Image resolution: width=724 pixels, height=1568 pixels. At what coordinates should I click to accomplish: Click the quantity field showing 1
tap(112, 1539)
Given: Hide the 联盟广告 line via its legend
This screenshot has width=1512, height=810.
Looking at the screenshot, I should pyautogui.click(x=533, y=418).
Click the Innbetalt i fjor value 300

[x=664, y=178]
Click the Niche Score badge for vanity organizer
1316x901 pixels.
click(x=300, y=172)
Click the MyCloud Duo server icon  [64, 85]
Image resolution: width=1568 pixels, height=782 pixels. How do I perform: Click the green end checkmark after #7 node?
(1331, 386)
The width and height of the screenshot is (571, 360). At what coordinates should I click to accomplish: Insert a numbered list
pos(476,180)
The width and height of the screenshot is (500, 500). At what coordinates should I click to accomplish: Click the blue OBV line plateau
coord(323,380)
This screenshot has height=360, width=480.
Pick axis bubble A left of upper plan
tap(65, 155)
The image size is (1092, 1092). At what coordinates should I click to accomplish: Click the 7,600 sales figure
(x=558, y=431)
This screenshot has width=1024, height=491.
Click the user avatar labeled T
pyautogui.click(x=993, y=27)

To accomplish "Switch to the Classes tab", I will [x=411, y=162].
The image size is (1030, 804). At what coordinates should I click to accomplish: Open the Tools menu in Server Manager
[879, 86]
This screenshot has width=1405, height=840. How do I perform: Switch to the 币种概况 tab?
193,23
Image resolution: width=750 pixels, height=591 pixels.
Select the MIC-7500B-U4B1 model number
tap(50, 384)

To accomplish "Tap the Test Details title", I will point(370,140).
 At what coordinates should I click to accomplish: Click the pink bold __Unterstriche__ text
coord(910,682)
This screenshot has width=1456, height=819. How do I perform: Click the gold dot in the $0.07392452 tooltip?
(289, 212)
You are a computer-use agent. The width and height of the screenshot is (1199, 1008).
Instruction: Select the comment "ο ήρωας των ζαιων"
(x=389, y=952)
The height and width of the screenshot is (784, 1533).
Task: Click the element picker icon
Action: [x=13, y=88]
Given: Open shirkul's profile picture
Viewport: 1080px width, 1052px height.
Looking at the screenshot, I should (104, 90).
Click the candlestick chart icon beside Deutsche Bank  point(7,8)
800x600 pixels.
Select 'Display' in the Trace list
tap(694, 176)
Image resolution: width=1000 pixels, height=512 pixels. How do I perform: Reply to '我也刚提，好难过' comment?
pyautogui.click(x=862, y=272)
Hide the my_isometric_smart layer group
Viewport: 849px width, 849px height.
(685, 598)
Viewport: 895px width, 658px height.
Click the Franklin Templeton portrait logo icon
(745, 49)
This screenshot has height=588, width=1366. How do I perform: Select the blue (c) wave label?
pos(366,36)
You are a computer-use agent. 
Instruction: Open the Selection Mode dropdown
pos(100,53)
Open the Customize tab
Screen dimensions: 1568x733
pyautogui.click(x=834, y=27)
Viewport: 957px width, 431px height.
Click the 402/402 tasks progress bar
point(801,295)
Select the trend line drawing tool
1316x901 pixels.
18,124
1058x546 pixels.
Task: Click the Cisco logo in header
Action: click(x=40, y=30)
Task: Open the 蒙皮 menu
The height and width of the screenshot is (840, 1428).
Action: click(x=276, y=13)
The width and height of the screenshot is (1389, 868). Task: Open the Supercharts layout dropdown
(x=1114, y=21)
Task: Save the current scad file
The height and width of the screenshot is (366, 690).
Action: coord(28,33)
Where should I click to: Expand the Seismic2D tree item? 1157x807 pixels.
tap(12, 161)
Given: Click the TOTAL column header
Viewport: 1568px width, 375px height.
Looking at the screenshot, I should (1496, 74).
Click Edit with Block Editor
++++++++++++++++++++
- _GESTELLTE AUFGABE_: Bitte ermittle in den Zeilen oben jede Zeile, die das Wort "blue" enthält, und schreib sie ab.

- _LÖSUNG DER ÜBUNG_:
The width and height of the screenshot is (500, 500). At what coordinates should I click to accomplish: Click the blue OBV line plateau
This screenshot has height=588, width=1366. How do I perform: Select the blue (c) wave label?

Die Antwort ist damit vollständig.